::: Entries provided :::

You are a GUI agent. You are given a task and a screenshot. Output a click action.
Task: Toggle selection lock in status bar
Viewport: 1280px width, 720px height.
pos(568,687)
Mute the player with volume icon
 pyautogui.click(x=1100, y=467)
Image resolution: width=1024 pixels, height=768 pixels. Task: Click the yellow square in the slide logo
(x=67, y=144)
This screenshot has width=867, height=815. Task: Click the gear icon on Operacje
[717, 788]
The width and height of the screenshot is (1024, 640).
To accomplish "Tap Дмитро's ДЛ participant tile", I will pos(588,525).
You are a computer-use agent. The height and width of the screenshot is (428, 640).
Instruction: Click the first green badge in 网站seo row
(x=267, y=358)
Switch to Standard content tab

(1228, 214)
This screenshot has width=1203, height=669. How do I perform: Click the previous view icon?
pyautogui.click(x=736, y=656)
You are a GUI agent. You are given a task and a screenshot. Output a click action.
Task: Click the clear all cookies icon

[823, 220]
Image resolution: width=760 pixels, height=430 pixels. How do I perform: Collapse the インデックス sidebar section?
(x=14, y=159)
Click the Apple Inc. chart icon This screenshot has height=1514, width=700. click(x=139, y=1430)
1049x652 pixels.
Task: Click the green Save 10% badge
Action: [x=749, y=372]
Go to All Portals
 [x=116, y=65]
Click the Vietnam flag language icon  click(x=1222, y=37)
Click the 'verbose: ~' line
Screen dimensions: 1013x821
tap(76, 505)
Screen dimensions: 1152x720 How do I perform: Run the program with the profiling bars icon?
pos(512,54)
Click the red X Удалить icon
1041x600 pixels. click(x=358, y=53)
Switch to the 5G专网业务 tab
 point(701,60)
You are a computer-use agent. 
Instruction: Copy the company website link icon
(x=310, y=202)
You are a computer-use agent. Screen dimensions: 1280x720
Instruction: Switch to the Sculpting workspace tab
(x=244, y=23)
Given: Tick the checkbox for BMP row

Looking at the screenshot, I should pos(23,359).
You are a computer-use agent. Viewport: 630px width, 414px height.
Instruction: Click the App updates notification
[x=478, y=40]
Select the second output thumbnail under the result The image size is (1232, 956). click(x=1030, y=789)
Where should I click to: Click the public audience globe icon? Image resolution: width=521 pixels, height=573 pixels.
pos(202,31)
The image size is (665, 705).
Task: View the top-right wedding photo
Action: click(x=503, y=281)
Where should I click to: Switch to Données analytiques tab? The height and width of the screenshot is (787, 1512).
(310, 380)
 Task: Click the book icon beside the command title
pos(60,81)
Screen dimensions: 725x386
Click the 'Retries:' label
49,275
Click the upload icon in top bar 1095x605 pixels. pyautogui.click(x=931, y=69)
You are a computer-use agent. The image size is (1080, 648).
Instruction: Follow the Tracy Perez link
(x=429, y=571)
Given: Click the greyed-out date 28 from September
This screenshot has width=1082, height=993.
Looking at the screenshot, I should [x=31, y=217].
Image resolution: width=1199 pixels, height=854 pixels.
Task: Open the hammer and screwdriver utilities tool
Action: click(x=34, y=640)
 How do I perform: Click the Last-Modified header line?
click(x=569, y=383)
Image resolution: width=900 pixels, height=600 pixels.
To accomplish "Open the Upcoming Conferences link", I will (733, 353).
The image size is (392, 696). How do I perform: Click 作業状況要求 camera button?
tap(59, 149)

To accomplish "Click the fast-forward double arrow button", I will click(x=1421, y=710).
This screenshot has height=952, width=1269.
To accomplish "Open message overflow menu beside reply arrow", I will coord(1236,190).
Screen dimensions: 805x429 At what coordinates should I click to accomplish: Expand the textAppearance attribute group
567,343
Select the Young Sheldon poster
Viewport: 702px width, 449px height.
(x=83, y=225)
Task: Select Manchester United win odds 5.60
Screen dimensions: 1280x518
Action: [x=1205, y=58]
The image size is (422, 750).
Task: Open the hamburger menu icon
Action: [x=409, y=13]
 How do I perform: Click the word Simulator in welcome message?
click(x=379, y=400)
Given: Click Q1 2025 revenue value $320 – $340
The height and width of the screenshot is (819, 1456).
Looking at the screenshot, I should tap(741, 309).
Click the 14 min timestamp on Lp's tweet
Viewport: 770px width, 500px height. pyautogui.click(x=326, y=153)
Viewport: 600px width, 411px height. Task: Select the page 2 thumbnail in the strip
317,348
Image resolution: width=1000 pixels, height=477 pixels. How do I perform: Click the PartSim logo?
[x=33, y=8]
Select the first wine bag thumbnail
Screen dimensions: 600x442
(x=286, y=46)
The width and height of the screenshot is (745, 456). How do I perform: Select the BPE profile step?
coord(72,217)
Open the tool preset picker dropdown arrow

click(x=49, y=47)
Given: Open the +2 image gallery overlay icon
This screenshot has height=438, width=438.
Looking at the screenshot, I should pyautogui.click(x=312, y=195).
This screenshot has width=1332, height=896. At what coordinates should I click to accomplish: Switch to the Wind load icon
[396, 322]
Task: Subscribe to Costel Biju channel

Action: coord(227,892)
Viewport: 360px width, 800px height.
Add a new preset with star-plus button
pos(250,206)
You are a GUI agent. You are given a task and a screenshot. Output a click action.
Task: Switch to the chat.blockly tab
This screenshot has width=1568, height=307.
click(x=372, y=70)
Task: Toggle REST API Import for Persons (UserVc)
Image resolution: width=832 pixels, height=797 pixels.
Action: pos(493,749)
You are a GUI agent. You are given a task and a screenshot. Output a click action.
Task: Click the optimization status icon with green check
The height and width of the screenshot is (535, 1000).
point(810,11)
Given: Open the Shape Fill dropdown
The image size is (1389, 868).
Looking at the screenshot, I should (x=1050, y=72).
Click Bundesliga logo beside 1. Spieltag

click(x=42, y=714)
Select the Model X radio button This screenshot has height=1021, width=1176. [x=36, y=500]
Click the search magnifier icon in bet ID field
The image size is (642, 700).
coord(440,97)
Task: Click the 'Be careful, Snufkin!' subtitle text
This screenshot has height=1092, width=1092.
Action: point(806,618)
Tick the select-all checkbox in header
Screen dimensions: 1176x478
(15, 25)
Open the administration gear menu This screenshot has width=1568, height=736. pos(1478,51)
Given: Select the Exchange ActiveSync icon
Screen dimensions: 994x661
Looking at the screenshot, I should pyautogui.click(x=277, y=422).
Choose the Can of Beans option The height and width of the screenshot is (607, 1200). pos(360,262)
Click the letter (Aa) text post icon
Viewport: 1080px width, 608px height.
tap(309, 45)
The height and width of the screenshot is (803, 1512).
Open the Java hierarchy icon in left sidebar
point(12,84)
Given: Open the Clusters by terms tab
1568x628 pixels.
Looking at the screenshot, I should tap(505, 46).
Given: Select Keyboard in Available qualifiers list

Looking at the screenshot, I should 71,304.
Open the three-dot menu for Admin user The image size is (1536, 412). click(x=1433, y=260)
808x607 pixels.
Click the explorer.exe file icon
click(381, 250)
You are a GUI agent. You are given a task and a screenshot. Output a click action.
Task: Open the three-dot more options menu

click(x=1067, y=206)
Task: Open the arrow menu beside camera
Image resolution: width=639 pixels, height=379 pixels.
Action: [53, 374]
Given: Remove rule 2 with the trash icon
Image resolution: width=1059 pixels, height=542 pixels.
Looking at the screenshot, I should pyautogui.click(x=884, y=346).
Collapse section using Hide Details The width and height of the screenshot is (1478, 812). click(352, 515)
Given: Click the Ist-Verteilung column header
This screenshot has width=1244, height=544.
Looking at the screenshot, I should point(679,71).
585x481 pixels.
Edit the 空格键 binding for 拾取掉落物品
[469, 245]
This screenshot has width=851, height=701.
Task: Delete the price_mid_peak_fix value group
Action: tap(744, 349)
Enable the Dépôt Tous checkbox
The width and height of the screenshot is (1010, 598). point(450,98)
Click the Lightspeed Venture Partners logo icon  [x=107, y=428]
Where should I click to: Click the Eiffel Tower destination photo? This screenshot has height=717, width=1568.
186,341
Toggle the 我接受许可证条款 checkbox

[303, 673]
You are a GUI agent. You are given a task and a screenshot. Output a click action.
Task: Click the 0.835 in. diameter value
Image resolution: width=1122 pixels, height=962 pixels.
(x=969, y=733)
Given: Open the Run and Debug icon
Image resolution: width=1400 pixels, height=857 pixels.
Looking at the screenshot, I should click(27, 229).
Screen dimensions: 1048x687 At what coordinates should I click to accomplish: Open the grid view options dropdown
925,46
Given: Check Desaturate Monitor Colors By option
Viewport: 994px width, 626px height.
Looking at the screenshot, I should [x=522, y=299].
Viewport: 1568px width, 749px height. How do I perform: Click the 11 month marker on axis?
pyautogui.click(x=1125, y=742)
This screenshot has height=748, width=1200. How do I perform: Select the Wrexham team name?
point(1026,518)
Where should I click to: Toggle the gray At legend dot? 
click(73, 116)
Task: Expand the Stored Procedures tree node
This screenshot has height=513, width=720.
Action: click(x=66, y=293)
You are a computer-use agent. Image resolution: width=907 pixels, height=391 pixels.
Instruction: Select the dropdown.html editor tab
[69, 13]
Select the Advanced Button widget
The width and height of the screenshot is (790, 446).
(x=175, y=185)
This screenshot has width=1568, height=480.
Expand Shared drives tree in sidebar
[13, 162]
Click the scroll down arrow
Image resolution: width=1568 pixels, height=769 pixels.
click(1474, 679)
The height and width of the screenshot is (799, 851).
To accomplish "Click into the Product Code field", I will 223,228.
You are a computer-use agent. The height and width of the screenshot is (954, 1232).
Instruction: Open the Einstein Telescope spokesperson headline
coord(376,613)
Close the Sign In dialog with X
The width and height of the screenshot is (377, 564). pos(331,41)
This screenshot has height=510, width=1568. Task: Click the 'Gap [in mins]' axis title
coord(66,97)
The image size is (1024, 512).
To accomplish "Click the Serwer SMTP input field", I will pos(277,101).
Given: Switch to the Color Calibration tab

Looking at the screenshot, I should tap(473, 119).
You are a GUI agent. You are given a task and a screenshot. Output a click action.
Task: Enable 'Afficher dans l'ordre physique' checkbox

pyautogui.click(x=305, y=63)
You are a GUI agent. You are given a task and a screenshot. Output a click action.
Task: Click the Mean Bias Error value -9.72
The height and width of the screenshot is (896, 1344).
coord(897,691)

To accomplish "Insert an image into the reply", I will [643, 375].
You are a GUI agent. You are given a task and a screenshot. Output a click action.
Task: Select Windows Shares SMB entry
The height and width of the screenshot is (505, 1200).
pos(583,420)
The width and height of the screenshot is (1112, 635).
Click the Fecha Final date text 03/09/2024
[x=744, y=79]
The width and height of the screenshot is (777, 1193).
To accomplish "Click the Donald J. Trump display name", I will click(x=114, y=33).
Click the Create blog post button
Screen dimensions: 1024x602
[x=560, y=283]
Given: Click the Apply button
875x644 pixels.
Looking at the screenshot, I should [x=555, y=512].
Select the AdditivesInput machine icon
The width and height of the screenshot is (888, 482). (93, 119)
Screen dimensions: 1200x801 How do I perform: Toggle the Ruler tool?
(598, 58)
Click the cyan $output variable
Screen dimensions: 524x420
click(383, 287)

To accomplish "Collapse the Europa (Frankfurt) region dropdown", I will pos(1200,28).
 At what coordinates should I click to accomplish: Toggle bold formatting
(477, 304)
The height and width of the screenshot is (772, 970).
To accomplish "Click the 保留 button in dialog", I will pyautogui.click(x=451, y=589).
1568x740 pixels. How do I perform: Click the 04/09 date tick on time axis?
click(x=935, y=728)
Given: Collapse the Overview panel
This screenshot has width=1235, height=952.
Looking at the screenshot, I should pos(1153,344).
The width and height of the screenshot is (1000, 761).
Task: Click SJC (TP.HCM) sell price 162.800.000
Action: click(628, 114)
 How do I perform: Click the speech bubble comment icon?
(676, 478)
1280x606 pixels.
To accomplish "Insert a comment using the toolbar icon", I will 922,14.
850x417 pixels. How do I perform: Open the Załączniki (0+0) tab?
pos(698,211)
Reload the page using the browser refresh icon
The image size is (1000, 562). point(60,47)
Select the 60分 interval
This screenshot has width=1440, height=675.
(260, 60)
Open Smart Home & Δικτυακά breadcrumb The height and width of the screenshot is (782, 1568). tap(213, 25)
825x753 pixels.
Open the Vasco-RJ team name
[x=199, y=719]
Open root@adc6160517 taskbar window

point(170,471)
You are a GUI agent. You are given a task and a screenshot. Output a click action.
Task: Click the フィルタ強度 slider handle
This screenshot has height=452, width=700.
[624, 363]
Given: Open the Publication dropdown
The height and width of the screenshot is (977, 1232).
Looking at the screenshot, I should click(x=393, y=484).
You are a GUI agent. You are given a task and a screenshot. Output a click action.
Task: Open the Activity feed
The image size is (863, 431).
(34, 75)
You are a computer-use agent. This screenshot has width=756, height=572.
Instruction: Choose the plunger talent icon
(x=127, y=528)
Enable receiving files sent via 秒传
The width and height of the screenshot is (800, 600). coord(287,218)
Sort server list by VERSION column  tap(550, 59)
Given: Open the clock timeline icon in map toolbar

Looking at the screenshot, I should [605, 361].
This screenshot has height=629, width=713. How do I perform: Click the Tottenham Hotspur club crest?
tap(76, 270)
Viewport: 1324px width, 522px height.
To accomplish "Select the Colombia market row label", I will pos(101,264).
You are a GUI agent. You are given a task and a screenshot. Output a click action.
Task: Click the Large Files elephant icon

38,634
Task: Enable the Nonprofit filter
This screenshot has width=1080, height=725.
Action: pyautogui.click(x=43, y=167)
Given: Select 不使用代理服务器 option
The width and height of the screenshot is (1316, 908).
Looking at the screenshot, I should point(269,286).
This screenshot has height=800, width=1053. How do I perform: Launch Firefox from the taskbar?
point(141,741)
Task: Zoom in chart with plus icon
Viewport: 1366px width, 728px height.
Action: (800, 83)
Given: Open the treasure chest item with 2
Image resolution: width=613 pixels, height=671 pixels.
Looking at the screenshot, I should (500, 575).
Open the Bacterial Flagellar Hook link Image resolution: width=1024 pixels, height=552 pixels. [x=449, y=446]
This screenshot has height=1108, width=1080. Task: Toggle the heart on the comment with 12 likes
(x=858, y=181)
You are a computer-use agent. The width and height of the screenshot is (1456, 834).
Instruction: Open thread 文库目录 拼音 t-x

:::

→ **Goal of the exercise**: When you reach the line with "Given: Select 不使用代理服务器 option" in the records above, start writing out lines exactly, and stop once the line with "Task: Zoom in chart with plus icon" has been written; include nothing else.

→ **Response area**:
Given: Select 不使用代理服务器 option
The width and height of the screenshot is (1316, 908).
Looking at the screenshot, I should point(269,286).
This screenshot has height=800, width=1053. How do I perform: Launch Firefox from the taskbar?
point(141,741)
Task: Zoom in chart with plus icon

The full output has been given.